Here, all parties are in agreement that the right to vote is fundamental under the MN constitution. Thus, the argument could be made, either in state or federal court, that the proposed Photo I.D. amendment to the MN constitution would violate a right of those citizens who lacked the requisite Government-issued, Photo I.D. Under the Perry rationale, a majority of MN voters should not be able to strip the minority of a voting right which had heretofore been considered as fundamental.
Thanks Ernest, great explanation, that clears it up….
This is an interesting discussion (above, on state vs. federal courts). However, I’m not sure Earnest’s last post (#8) fully clarifies it.
My understanding is that the federal Constitution does NOT guarantee us a right to vote. This lawsuit is possible because the Minnesota STATE Constitution guarantees its citizens that right.
If I understand correctly, the federal right to equal protection says that if a state grants a right, it can’t do so in discriminatory fashion.
So its the interplay of the state and federal constitutions that are important here. If the MN state constitution didn’t have a right to vote provision to begin with, the equal protection clause of the federal constitution would not come into play (or at least the burden of proof would be different).

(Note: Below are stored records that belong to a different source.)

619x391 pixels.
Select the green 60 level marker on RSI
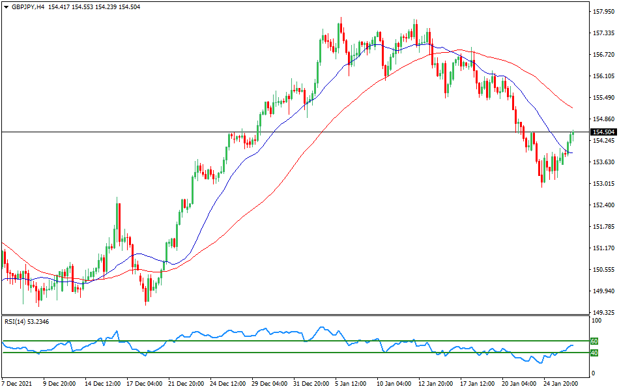click(x=594, y=340)
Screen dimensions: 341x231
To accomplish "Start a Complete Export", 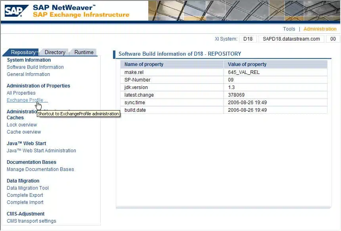I will click(25, 195).
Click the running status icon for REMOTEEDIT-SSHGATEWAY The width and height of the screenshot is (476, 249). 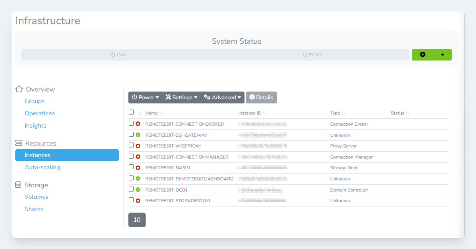pyautogui.click(x=138, y=135)
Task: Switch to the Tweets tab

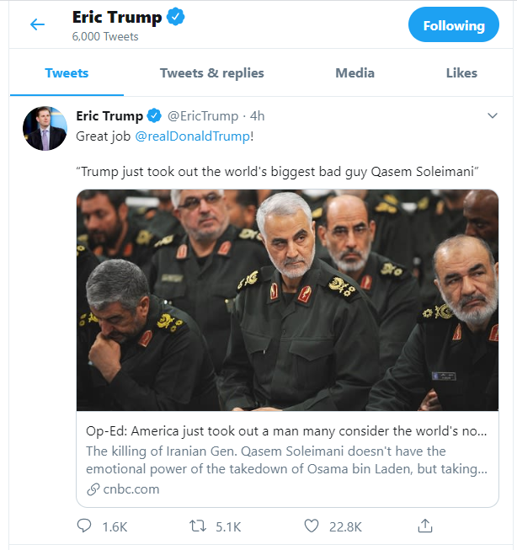Action: 67,73
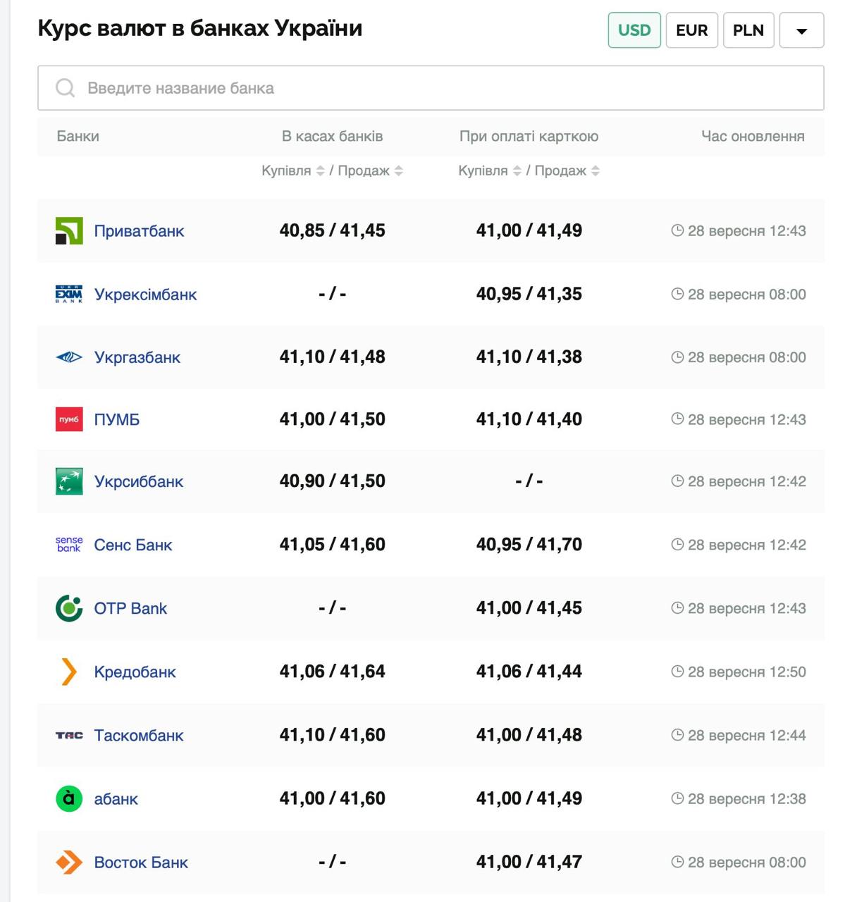Screen dimensions: 845x902
Task: Click the OTP Bank green logo icon
Action: (69, 608)
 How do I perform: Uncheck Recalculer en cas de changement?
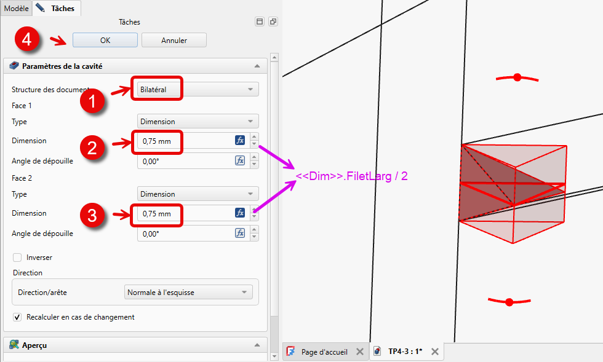coord(17,317)
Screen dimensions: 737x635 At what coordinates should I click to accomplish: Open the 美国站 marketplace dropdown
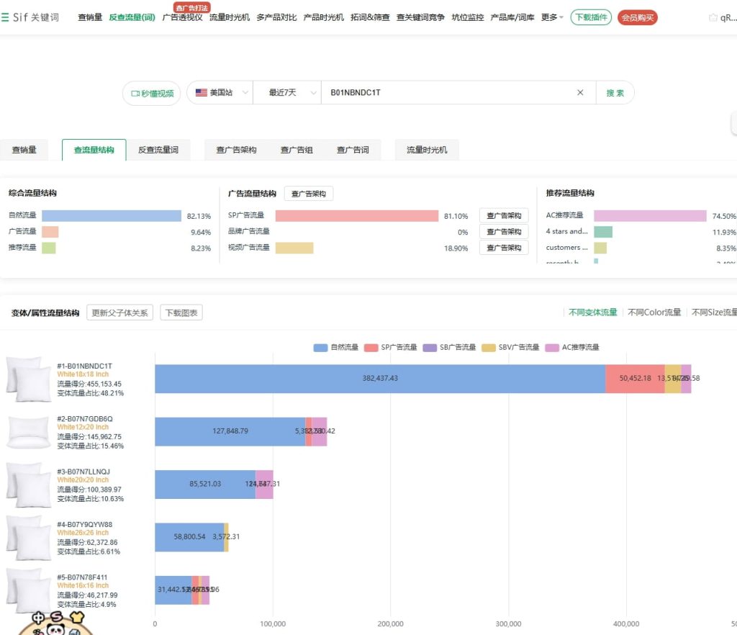(220, 93)
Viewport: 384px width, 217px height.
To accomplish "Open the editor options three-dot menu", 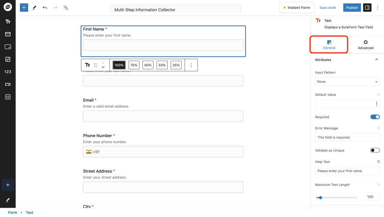I will [378, 7].
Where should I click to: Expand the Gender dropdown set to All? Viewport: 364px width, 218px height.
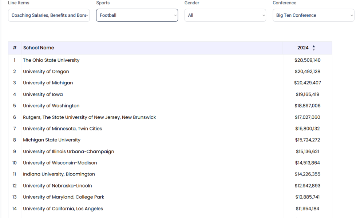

If I have this wrong, please explain.
Randy: The U.S. Supreme Court in Crawford did not treat voting as a fundamental right under the U.S. Constitution. Many state constitutions treat voting as a fundamental right.
Likewise, there are no cases, as yet, that establish that same-sex couples have a fundamental right to marry. If they have never extended the right to marry to same-sex couples, a state is not obligated to do so.
What occurred in Perry, however, is that the CA Supreme Court ruled that under The Golden State’s constitution established that same sex couples have a fundamental right to marry. What the 9th Circuit determined was that, once a state extended the fundamental right to marry to same-sex couples, the effort by voters to strip them of that right violated the U.S. Constitution.
What I am suggesting here is that if voting is regarded as a “fundamental right” in MN, then an effort by a majority of voters to strip a minority of voters of that fundamental right would, under the Perry rationale, violate the U.S. Constitution.